> **What you are asked to do**
An exact copy is the goal: every line from the one containing "Image resolution: width=802" to the end of the material below, pictures excluded.

> **Materials provided**
Content starts
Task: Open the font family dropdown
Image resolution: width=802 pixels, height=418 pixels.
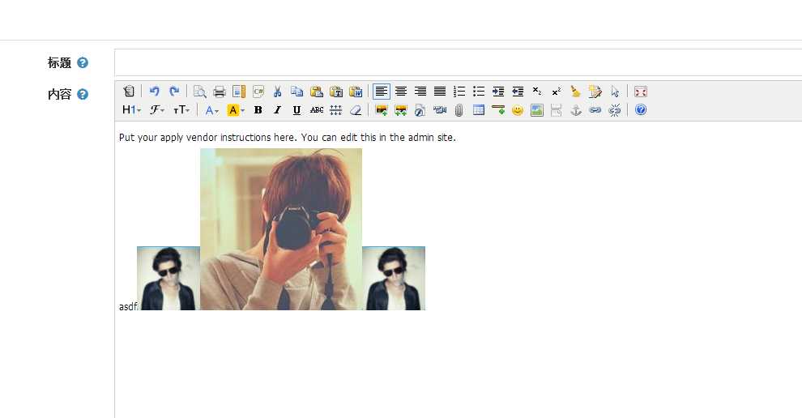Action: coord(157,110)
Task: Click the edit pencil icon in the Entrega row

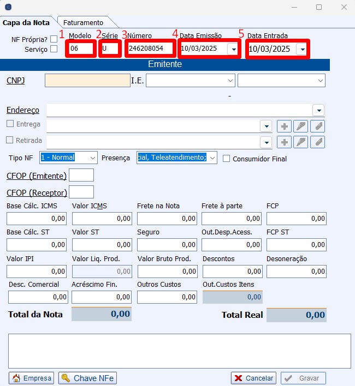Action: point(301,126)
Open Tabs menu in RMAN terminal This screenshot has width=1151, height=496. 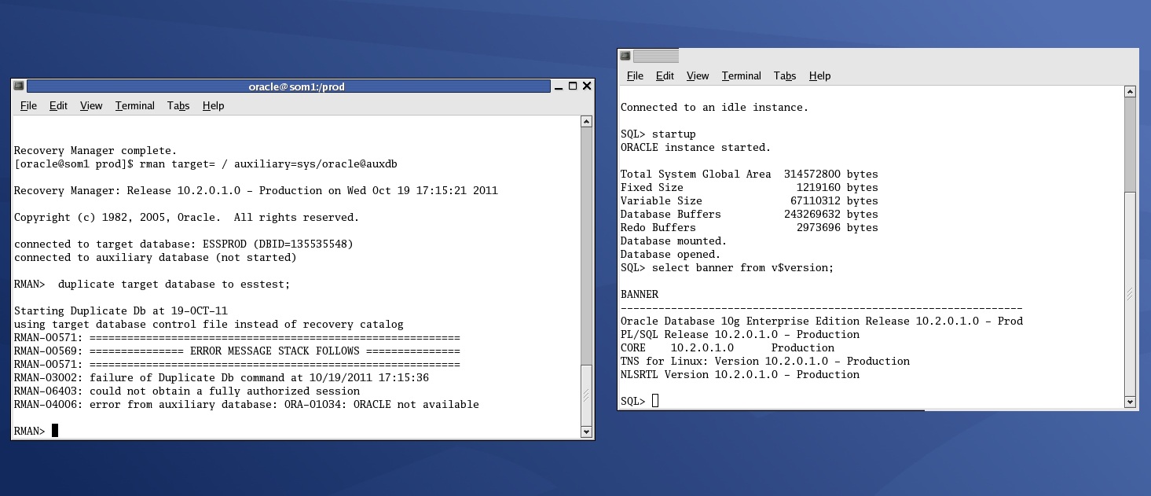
Content ends
> **Answer space**
Image resolution: width=802 pixels, height=418 pixels.
Action: coord(157,110)
Task: Click the edit pencil icon in the Entrega row

Action: point(301,126)
Open Tabs menu in RMAN terminal This screenshot has width=1151, height=496. 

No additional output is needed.